The prosecution of Maxwell and Epstein was a disturbing politicization of the criminal justice system. Epstein entered a plea regarding his conduct in 2008. That plea stood for 10 years, until incendiary presidential politics made it newly relevant. Everything that President Trump touched became the target of establishment vitriol. He appointed Acosta, so Acosta of course became the focus of Trump derangement syndrome, and as a result Acosta’s Epstein plea — dormant for 10 years — became the target of new scrutiny, feeding the narrative of monsters, appointing monsters, excusing monsters. It was a wonderful case to re-litigate to score political points. Often overlooked, is that despite Epstein’s alleged continuing sexual perversions, his 2019 indictment was based entirely on conduct that allegedly occurred between 2002 and 2005. And Maxwell’s 2020 indictment concerned conduct occurring only between 1994 and 1997 - more than 20 years prior to the indictment and an extraordinary passage of time for this type of case. Somewhat odd that recidivist sexual predators — especially ones with global profiles — engaged in no alleged illegal conduct for several decades.

> **Data shown**:
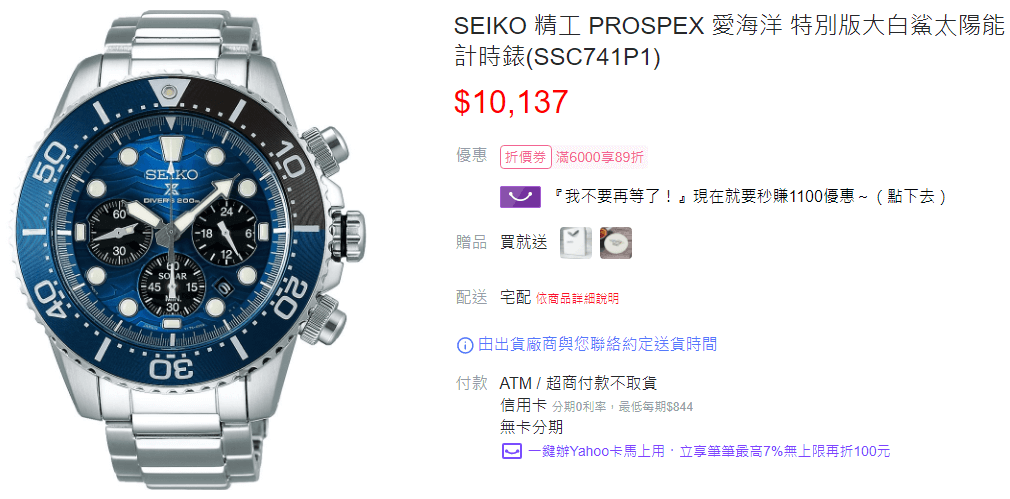Open the 一鍵辦Yahoo卡馬上用 offer link
Viewport: 1010px width, 499px height.
(708, 451)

> **Required work**:
(a) Name every person mentioned in the excerpt about the Maxwell and Epstein prosecutions.
(b) Pick up the excerpt about the Maxwell and Epstein prosecutions after its final sentence and write the next paragraph.

> **Results of the tasks**:
(a) Maxwell, Epstein, President Trump, Acosta

(b)
Epstein and Maxwell are easy to demonize — and may actually be demons — but anybody caring about the politicization of our criminal justice system should be concerned that acrimonious Presidential politics led directly to jettisoning a prior plea deal, which led to new charges based on ancient evidence that had been in the public realm for decades. It is troubling that all available evidence suggests that if Hillary had won in 2016, or if Trump had appointed Eugene Scalia to Labor in the first place, Epstein and Maxwell would likely still be alive and free.